It was quite a site today on the Platte River near Ashland. A crop dusting plane was used for a very important mission.
There's a lot of concern this winter that ice jams could cause flooding. A big enough concern that Governor Heineman declared a state of emergency along the lower Platte River.
Now emergency management is trying to reduce the chances of major flooding. It's not that time of year to be using a crop duster. But along the Platte River this plane was dropping ash on ice blocks in hopes of preventing ice jams which in turn can cause flooding. Something Ashland resident Dan Bundy has experienced first hand.
"We've had several big floods in the last 35 years or so but 93 was the worst flood we've ever had and that was the only time we've ever had water in the house so that was a reason I wasn't doing the insurance," Bundy said.
So to help reduce the risk for flooding the Army Corps of Engineers recommended ice dusting along the Platte. This is how it works a truck gets filled up with ash, 77 tons of it. Then it's transferred into a crop dusting plane that flies over marked areas on the Platte spreading the ash. When the sun hits the ash it heats up soaking into the ice melting it slowly.
Paul Johnson from the Army Corps of Engineers says controlling a slow melt is key along the Platte.

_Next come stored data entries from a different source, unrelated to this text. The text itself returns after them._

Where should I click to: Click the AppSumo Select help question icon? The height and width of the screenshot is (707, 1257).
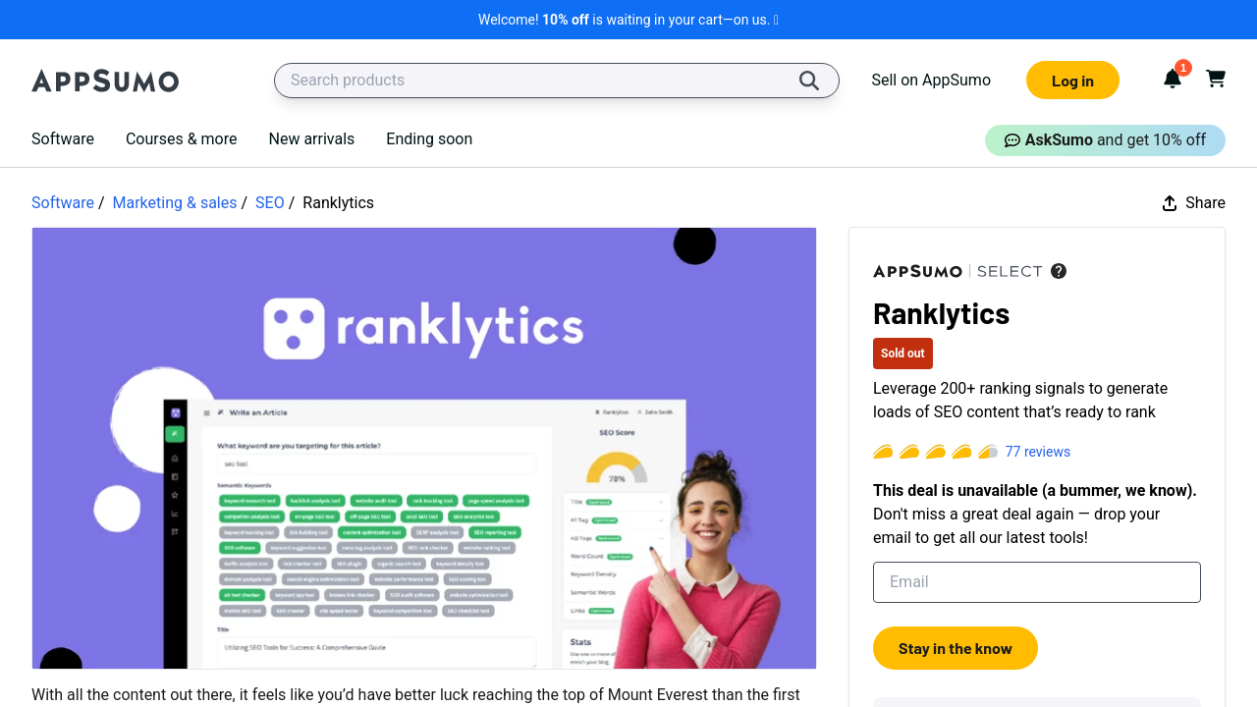coord(1059,271)
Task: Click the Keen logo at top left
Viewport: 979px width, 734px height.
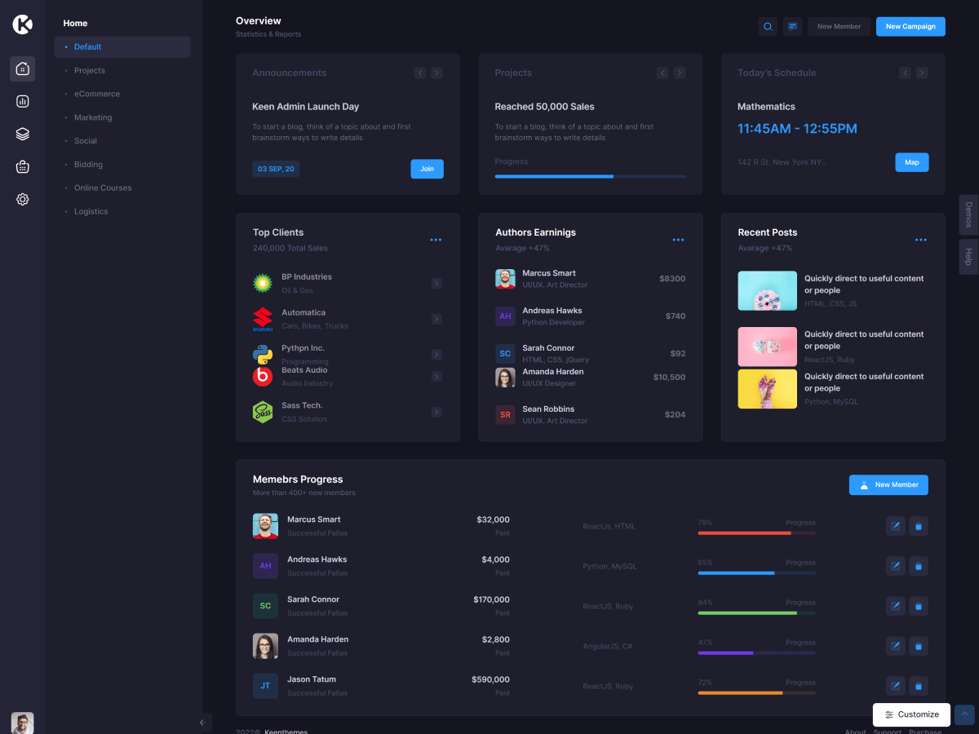Action: click(23, 24)
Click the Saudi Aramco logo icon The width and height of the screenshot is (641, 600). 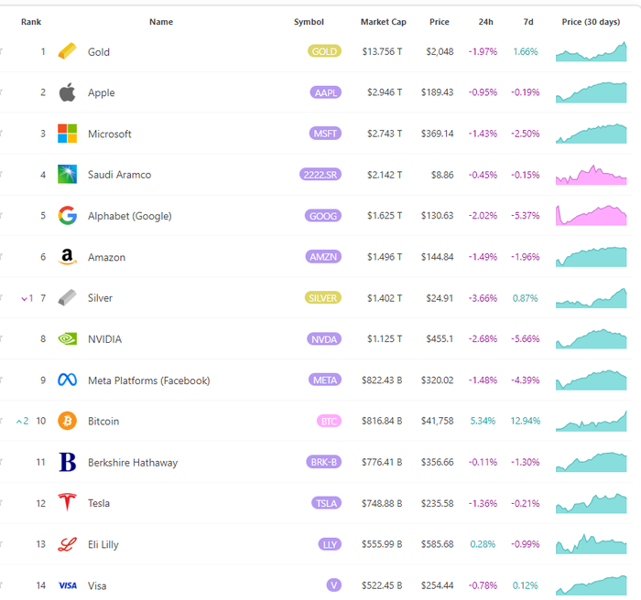pos(68,175)
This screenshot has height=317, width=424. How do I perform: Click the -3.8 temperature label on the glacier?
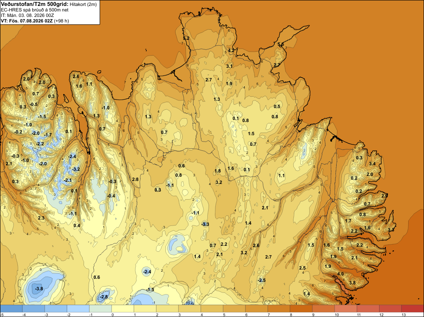pyautogui.click(x=39, y=289)
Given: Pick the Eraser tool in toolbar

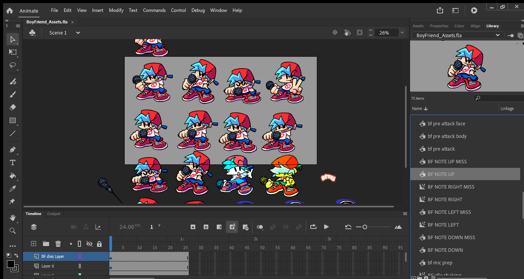Looking at the screenshot, I should [x=13, y=107].
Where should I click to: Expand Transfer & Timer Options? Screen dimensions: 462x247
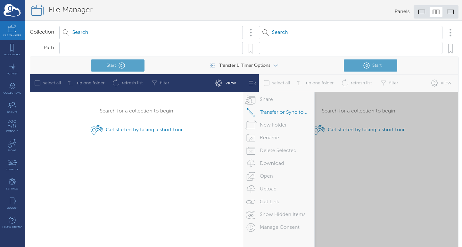244,66
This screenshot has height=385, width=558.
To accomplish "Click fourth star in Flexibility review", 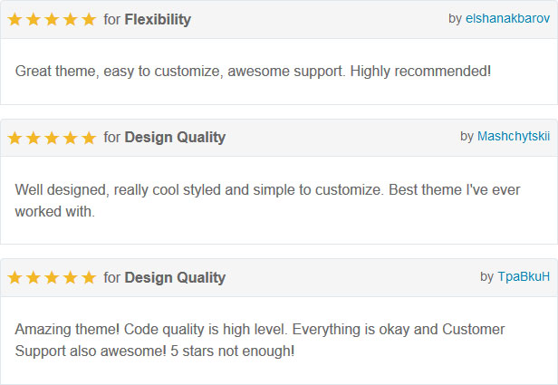I will 70,19.
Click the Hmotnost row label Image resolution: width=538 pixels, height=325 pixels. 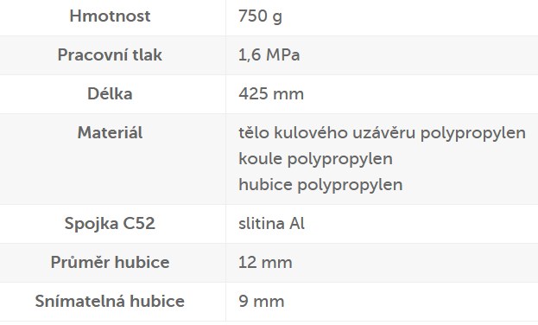pyautogui.click(x=110, y=16)
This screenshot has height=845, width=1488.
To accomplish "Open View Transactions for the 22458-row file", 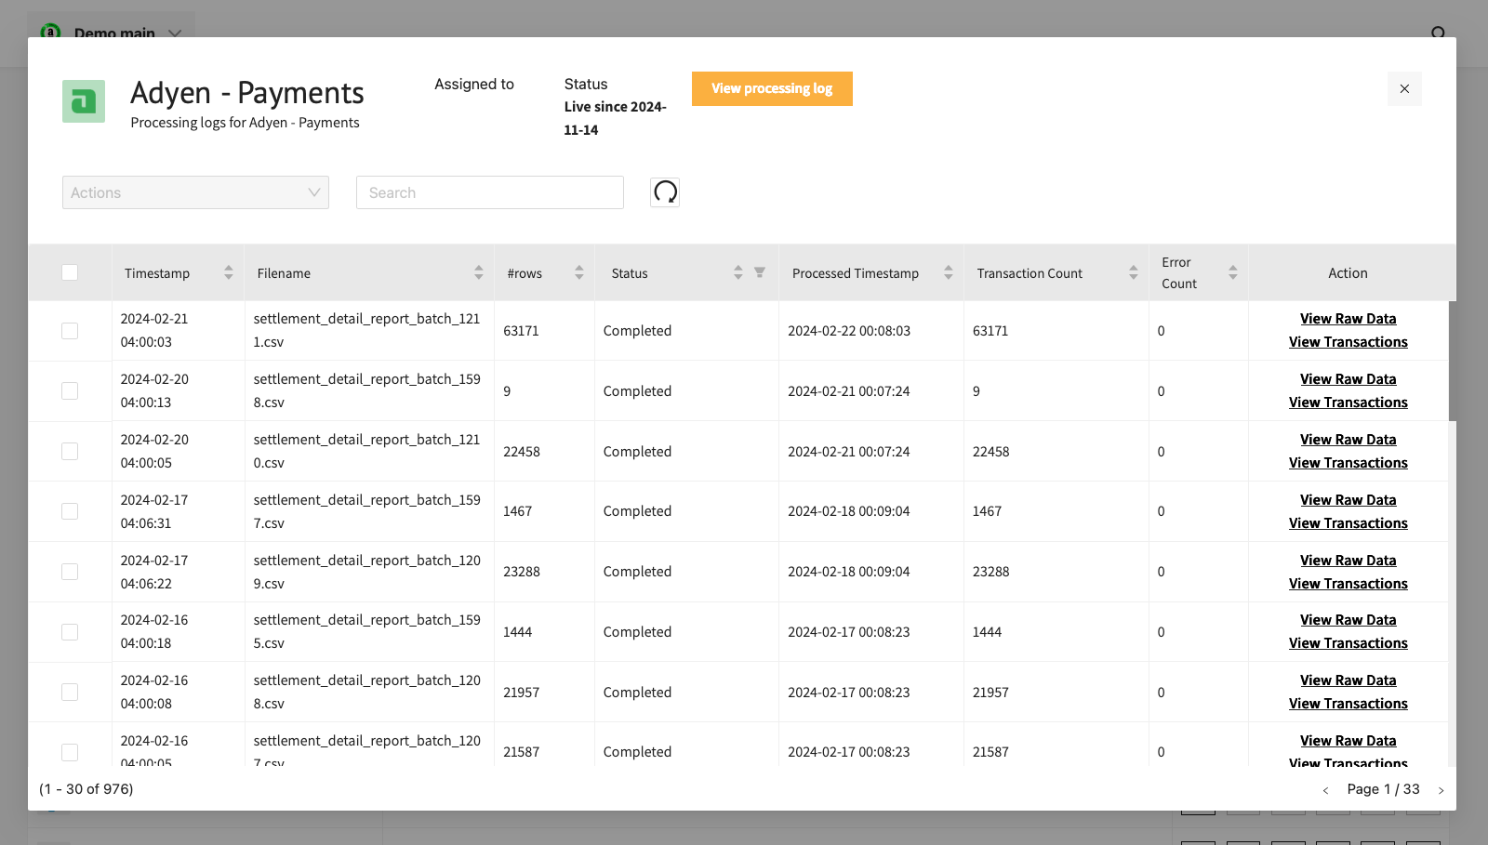I will tap(1348, 463).
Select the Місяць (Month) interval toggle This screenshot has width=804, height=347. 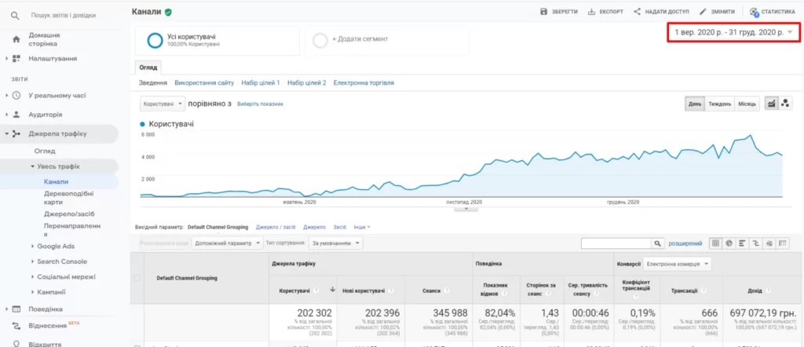(747, 104)
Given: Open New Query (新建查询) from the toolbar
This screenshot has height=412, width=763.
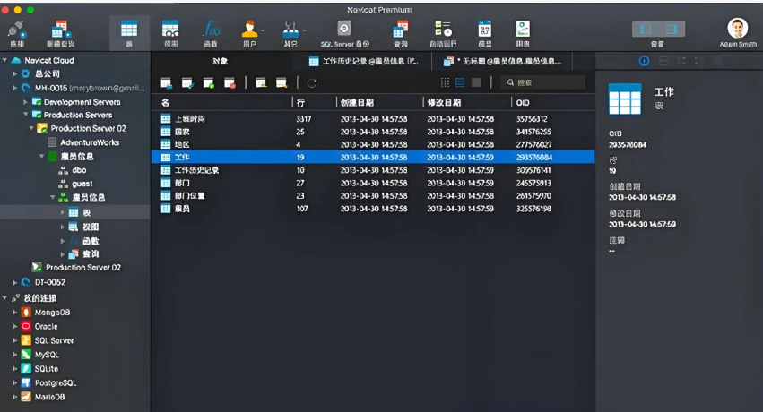Looking at the screenshot, I should [61, 32].
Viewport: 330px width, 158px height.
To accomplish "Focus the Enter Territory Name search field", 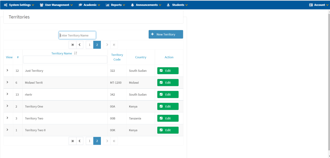I will click(77, 36).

"The point of this is to try and exercise a minimum amount of control on how we can get it done so to start breaking it up now so we have a more orderly melt and breakup of the ice," Johnson said.
Emergency Management officials said just because ice dusting was done along the Platte doesn't mean it won't flood, but their goal is to lessen the impact for potential flooding later on. And the project was projected to cost about $100,000 which comes out of the Governor's emergency fund.